** Opening Excerpted records block **
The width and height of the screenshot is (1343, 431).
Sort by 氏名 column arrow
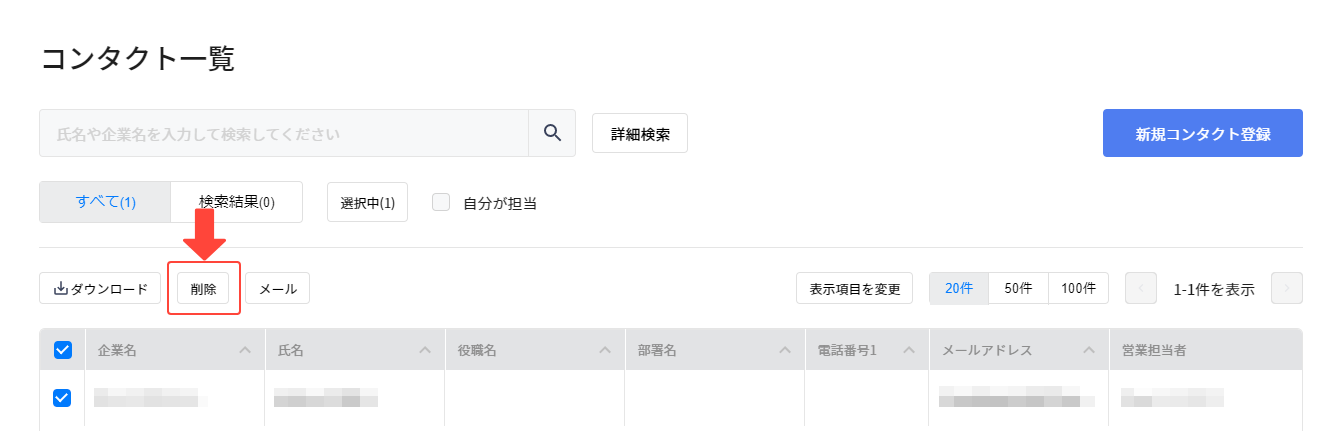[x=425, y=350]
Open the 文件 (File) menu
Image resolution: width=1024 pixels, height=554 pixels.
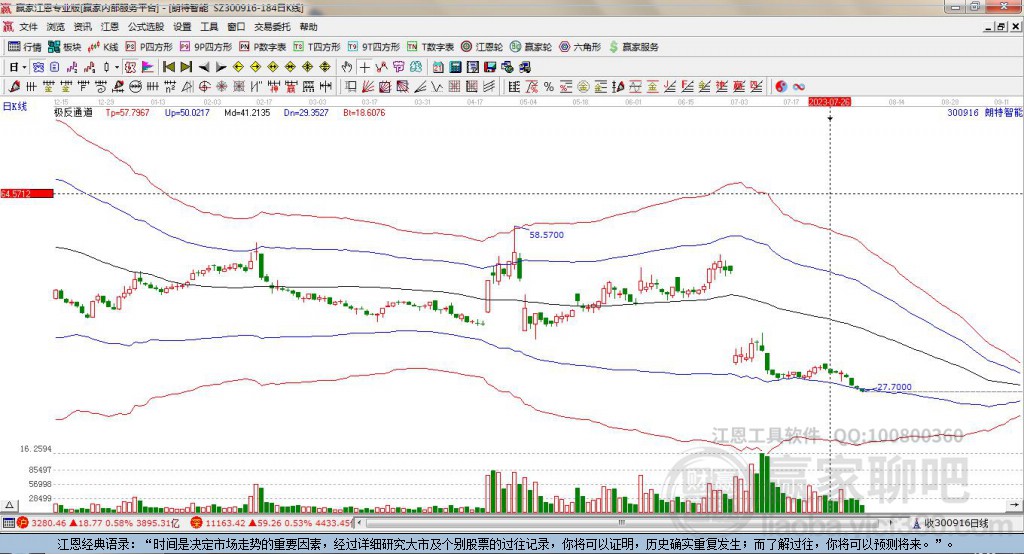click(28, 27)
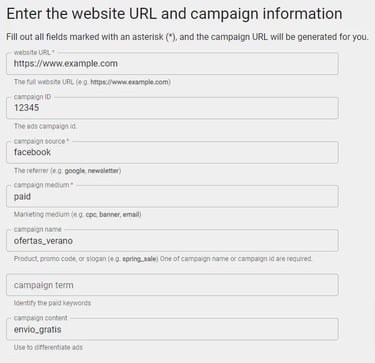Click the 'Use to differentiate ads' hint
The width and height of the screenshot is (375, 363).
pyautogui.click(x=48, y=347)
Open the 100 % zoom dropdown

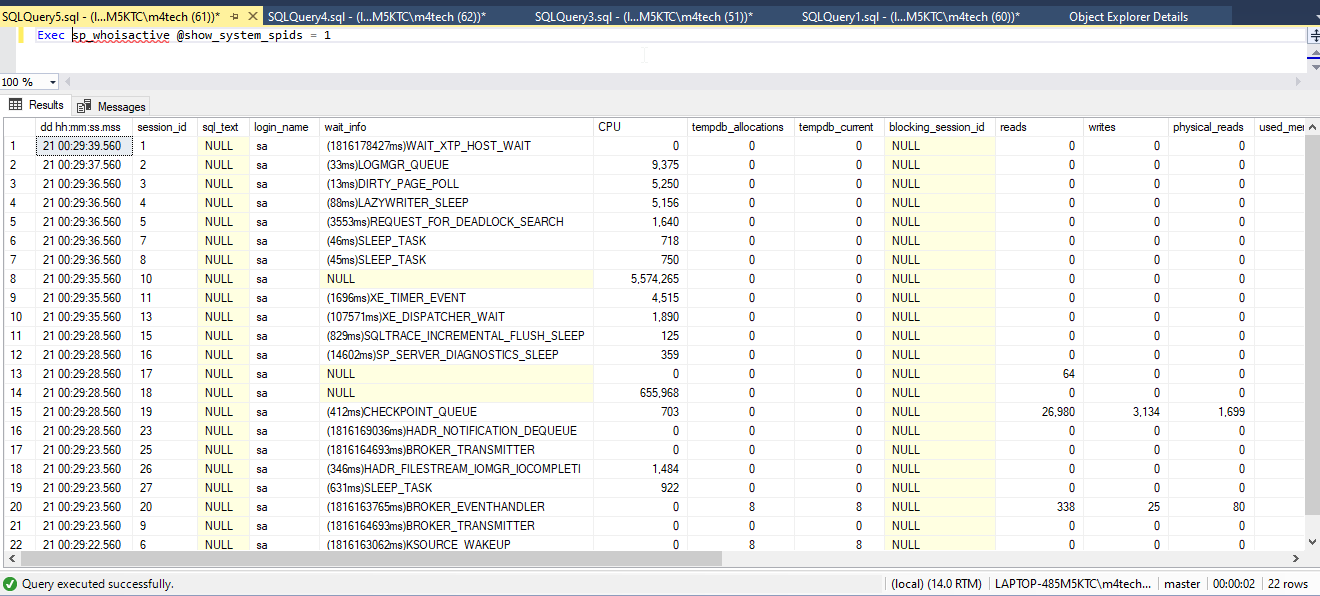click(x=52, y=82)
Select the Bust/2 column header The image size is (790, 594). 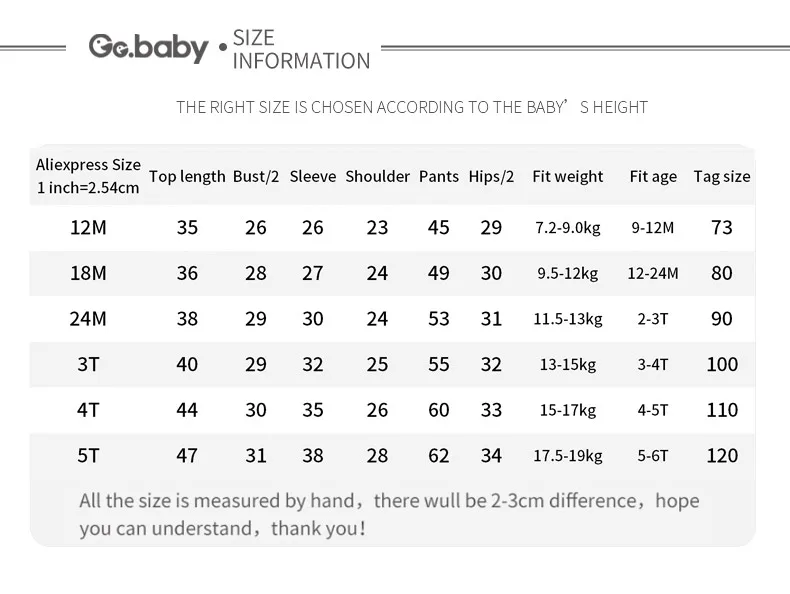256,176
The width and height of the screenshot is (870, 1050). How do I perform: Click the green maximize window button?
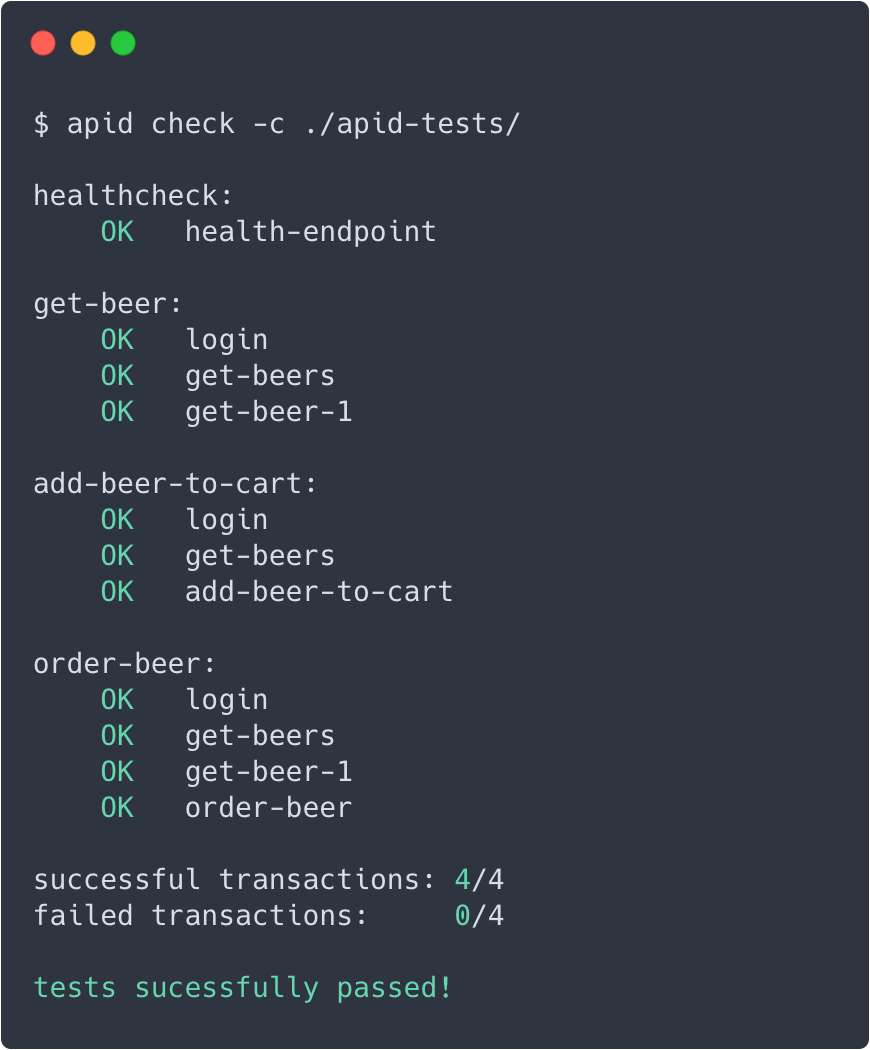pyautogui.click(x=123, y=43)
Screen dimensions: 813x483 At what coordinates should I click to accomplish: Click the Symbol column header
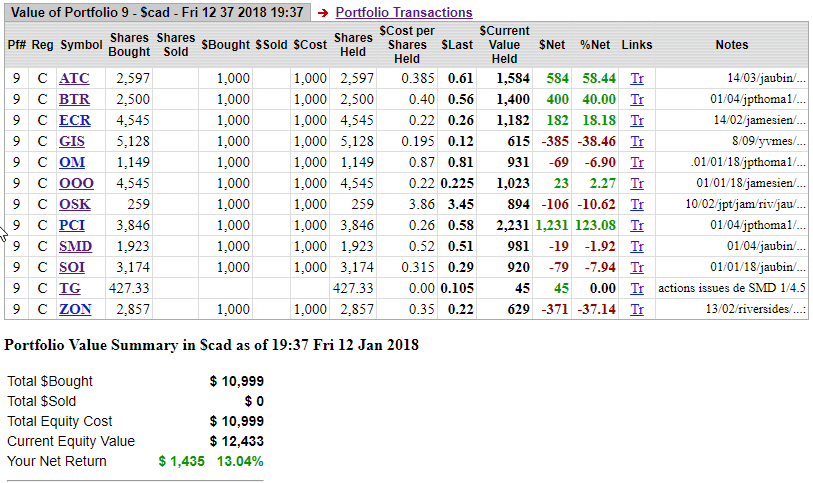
** Closing Excerpted records block **
> [Work to be completed]
Reproduce exactly, and only, the lines from the one holding "The width and height of the screenshot is (870, 1050)." through the final line of the entries. Do not include the pictures.

> [Solution for this problem]
The width and height of the screenshot is (870, 1050). How do I perform: Click the green maximize window button?
pyautogui.click(x=123, y=43)
Screen dimensions: 813x483 At what coordinates should I click to accomplish: Click the Symbol column header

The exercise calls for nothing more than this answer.